- **Task brief**:
Each line from the one with "戦略リスト (346, 2055)" to the final line of the data must be reproduced exactly, and no other line may appear.
══ Dataset entries
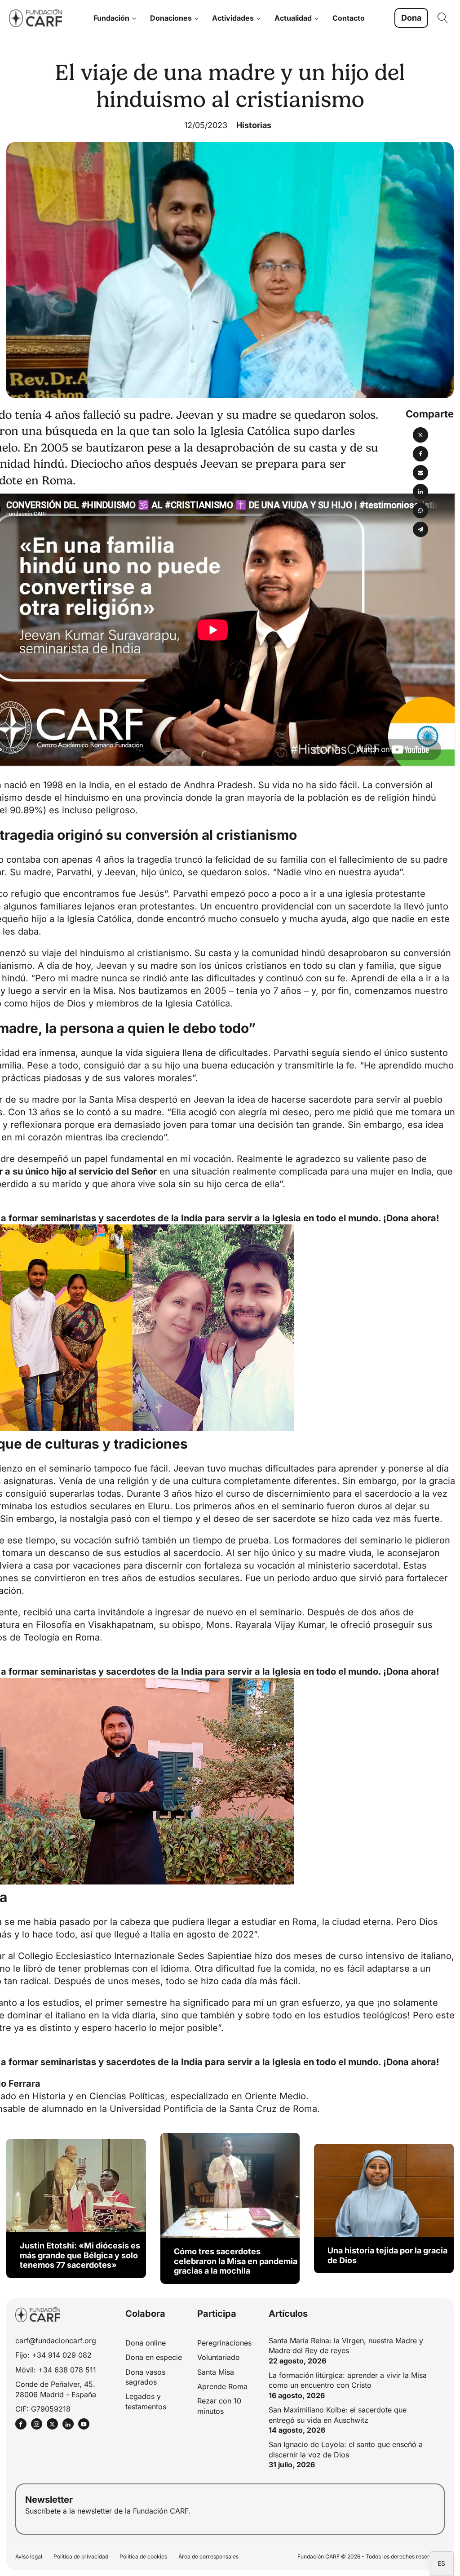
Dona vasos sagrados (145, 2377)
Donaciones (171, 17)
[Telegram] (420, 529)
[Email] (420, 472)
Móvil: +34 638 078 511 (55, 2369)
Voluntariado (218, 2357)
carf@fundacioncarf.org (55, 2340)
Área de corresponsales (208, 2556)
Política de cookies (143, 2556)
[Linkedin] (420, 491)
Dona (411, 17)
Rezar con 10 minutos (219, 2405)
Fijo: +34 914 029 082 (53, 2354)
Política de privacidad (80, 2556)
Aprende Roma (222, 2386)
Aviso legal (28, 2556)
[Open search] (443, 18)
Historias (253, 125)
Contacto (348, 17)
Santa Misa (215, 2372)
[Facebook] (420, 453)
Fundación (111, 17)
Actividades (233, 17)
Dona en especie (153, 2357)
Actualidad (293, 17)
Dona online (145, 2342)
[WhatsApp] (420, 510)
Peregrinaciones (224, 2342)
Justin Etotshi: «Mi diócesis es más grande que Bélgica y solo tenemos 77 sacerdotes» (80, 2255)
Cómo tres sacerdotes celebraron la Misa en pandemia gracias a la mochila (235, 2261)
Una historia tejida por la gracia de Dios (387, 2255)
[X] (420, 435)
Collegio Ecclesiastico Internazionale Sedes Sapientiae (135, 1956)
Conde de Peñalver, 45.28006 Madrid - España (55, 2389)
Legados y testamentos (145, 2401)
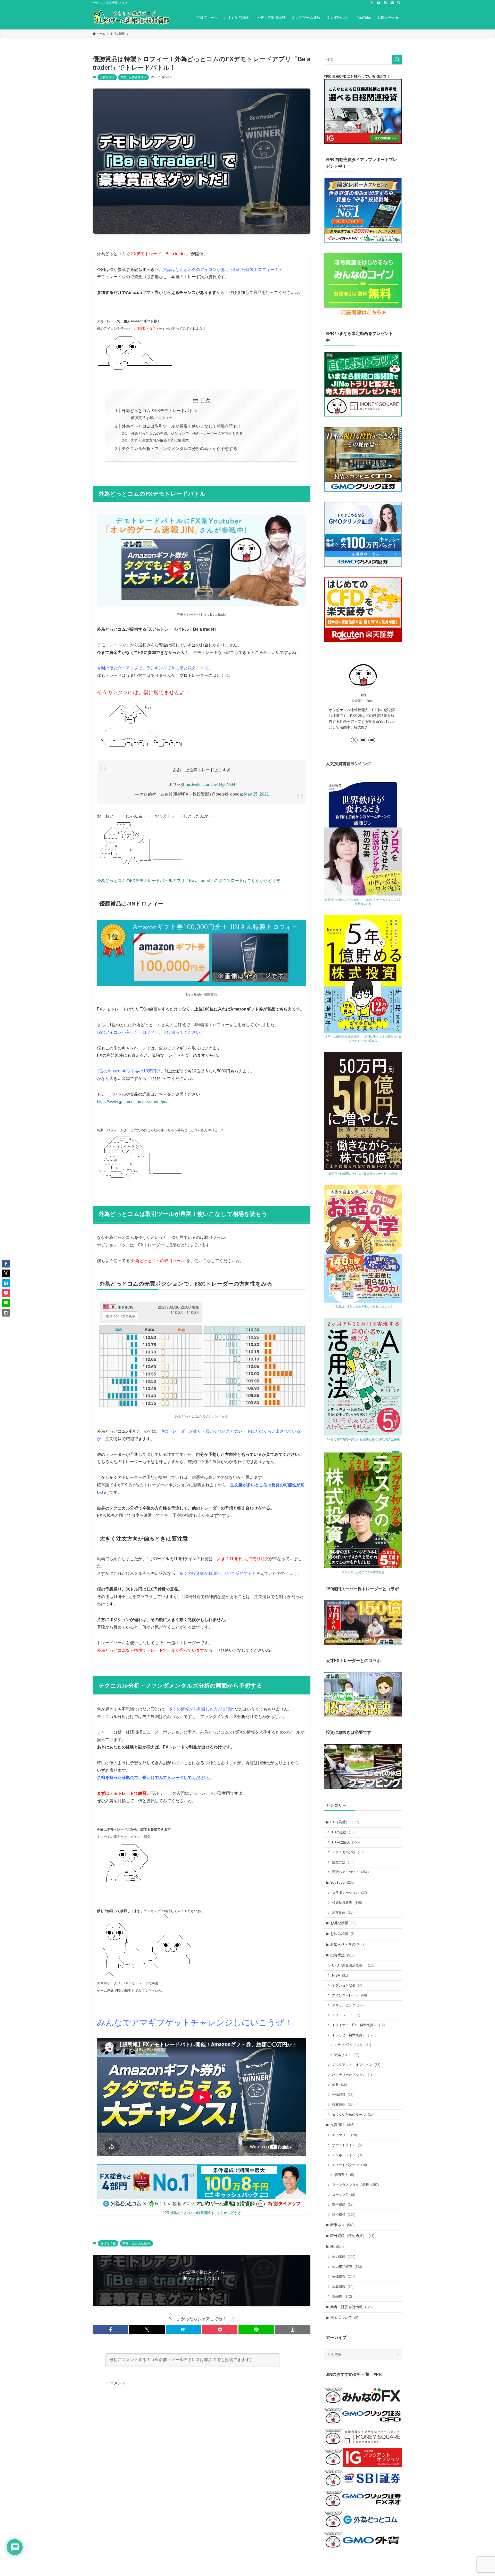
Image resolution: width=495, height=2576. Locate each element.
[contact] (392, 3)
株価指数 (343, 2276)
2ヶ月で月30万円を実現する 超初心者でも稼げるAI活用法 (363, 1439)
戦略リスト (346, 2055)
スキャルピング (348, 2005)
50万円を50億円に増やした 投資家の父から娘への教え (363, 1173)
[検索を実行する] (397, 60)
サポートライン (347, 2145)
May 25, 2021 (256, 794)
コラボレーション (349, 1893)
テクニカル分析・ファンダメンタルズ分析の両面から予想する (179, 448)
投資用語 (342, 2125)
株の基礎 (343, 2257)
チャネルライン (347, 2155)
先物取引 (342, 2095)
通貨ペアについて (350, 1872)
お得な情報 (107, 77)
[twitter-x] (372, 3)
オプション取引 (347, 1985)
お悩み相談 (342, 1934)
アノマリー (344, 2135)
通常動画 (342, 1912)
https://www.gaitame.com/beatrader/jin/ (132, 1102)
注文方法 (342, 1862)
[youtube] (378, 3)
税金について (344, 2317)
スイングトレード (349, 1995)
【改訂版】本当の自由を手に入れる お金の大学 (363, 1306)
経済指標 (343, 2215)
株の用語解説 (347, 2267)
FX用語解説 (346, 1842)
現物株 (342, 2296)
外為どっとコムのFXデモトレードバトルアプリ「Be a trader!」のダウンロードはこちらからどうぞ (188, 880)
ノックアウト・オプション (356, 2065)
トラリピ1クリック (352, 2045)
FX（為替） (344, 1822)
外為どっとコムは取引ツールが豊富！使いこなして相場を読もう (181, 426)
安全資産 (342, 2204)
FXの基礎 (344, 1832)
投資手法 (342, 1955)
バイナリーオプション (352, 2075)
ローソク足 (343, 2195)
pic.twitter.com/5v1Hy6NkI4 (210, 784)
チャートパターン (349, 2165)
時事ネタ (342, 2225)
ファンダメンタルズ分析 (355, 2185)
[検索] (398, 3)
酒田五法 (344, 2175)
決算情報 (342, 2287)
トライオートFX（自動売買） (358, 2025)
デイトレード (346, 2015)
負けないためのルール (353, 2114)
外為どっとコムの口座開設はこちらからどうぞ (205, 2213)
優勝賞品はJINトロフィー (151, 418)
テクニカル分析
════
- **Output below**:
戦略リスト (346, 2055)
スキャルピング (348, 2005)
50万円を50億円に増やした 投資家の父から娘への教え (363, 1173)
[検索を実行する] (397, 60)
サポートライン (347, 2145)
May 25, 2021 (256, 794)
コラボレーション (349, 1893)
テクニカル分析・ファンダメンタルズ分析の両面から予想する (179, 448)
投資用語 (342, 2125)
株の基礎 (343, 2257)
チャネルライン (347, 2155)
先物取引 (342, 2095)
通貨ペアについて (350, 1872)
お得な情報 (107, 77)
[twitter-x] (372, 3)
オプション取引 (347, 1985)
お悩み相談 (342, 1934)
アノマリー (344, 2135)
通常動画 (342, 1912)
https://www.gaitame.com/beatrader/jin/ (132, 1102)
注文方法 (342, 1862)
[youtube] (378, 3)
税金について (344, 2317)
スイングトレード (349, 1995)
【改訂版】本当の自由を手に入れる お金の大学 (363, 1306)
経済指標 (343, 2215)
株の用語解説 (347, 2267)
FX用語解説 (346, 1842)
現物株 (342, 2296)
外為どっとコムのFXデモトレードバトルアプリ「Be a trader!」のダウンロードはこちらからどうぞ (188, 880)
ノックアウト・オプション (356, 2065)
トラリピ1クリック (352, 2045)
FX（為替） (344, 1822)
外為どっとコムは取引ツールが豊富！使いこなして相場を読もう (181, 426)
安全資産 (342, 2204)
FXの基礎 (344, 1832)
投資手法 (342, 1955)
バイナリーオプション (352, 2075)
ローソク足 (343, 2195)
pic.twitter.com/5v1Hy6NkI4 (210, 784)
チャートパターン (349, 2165)
時事ネタ (342, 2225)
ファンダメンタルズ分析 (355, 2185)
[検索] (398, 3)
酒田五法 (344, 2175)
決算情報 (342, 2287)
トライオートFX（自動売買） (358, 2025)
デイトレード (346, 2015)
負けないためのルール (353, 2114)
外為どっとコムの口座開設はこちらからどうぞ (205, 2213)
優勝賞品はJINトロフィー (151, 418)
テクニカル分析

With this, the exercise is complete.